My experiment has been less successful. I got two of those Al jacks, raised the rear about 1" about 18" behind rear wheel and dropped the frame onto them. Had to put them up on blocks to reach the frame without too much of the screw extension. Used the regular stab jacks and tongue jack up front.

If I then stand in the centre of the trailer and shift my weight (190#) front-back, left-right, the trailer still shifts. Not rock solid. They are just as good as the stab jacks that came with the trailer though, and a lot less fragile.

Thing is, these jacks are not completely rigid, loosely threaded, and where they press against the frame is also a rocking point, back/forth, side-to-side. They seem to need stabilizers like everything else.

I'm now thinking of going to heavy duty scissors jacks with the JT Strongarm stabilizers JT Strongarm


Unfortunately, your so called experiment did nothing to test what I have recommended in this thread. Putting just two screw type jacks only 18" from the axle is going to do little for support. You need to re read my original post and subsequent ones on proper placement for the jack stands. Second, only using two jackstands when compounded with leaving the same poor support in the front again at the wrong place should not surprise you in giving you poor results. My "system" if you can call it that has several parts with the main ones being they type of support used, location of that support and how to set the tension on those support points. Then this needs some potential tweaking for optimum results.

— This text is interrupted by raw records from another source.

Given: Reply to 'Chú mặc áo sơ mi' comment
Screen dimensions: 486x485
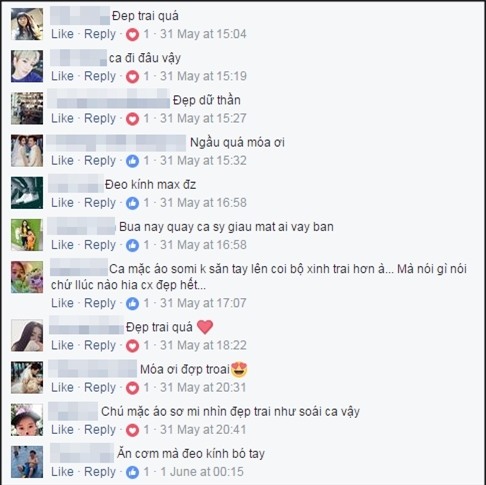Looking at the screenshot, I should click(100, 430).
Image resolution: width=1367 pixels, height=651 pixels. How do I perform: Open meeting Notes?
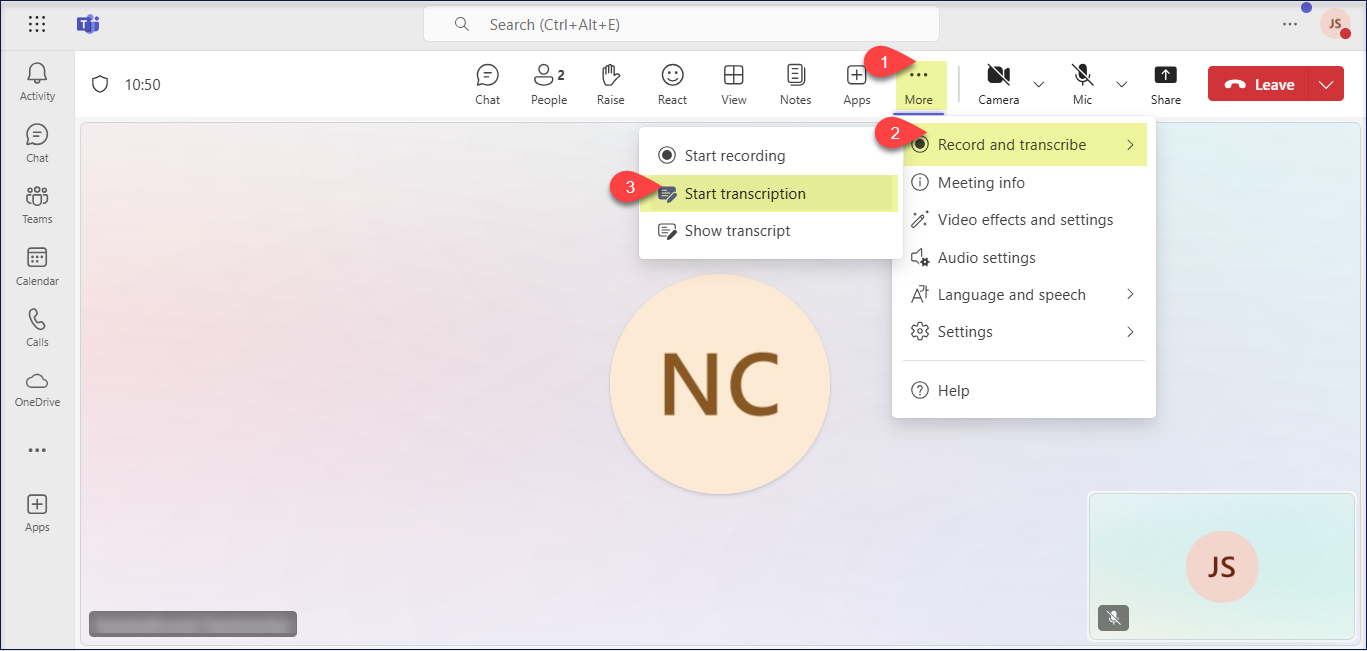(x=795, y=84)
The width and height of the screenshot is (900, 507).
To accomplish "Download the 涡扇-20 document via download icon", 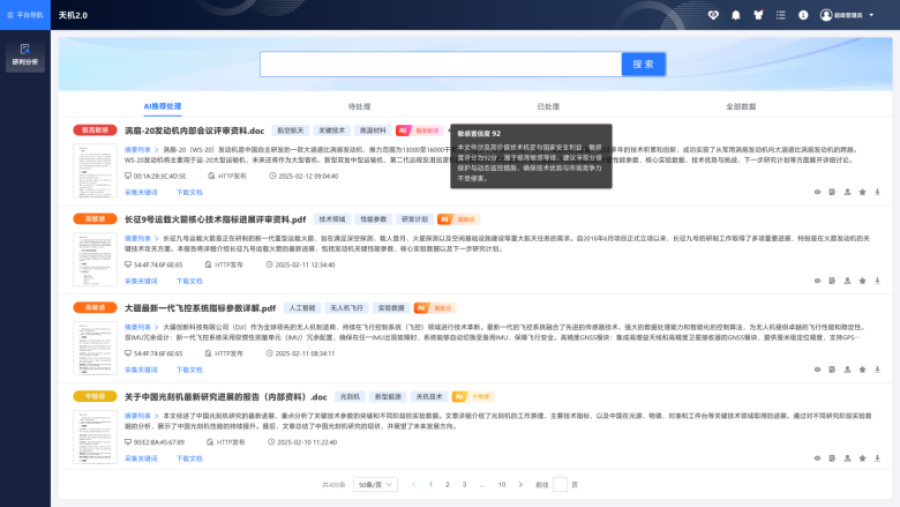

Hapazardly slapping things together and half heartedly setting things up like you appear to have done will give you less than desireable/wanted results.

I can only say that at least two so far in this thread have actually taken the time to do what I have advocated and both have been pleased .... I can fully understand the resistance from those that have invested the BIG BUCKS in their existing systems not wanting to say they are wrong or have WASTED a hugh amt of $$$$ so some of the comments are understandable. Finally all these other "additions" will help, but my whole point is that they are not cost effective nor are they the most effective in solving the issue.

Larry
2001 standard box 7.3L E-350 PSD Van with 4.10 rear and 2007 Holiday Rambler Aluma-Lite 8306S Been RV'ing since 1974.
RAINKAP INSTALL////ETERNABOND INSTALL

Lspangler
Explorer
Explorer
I added the steady fast system 3 large wing nuts to tighten and done. Take longer to walk around the trailer than the time spent tightening the nuts. They work great.

Linc

Campinfan
Explorer III
Explorer III
I sear by my BAL stabilizers. They took the wobble out of my 35 footer.
______________________
2016 F 350 FX4 4WD,Lariat, 6.7 Diesel
41' 2018 Sandpiper 369 SAQB
Lovely wife and three children

karenE
Explorer
Explorer
We use XChock they work well for us

brulaz
Explorer
Explorer
tkoden wrote:
How do those attach to the bottom of a scissor jack?


They have detailed installation instructions online. IIRC you replace one of the bolts on the bottom of the scissors jack.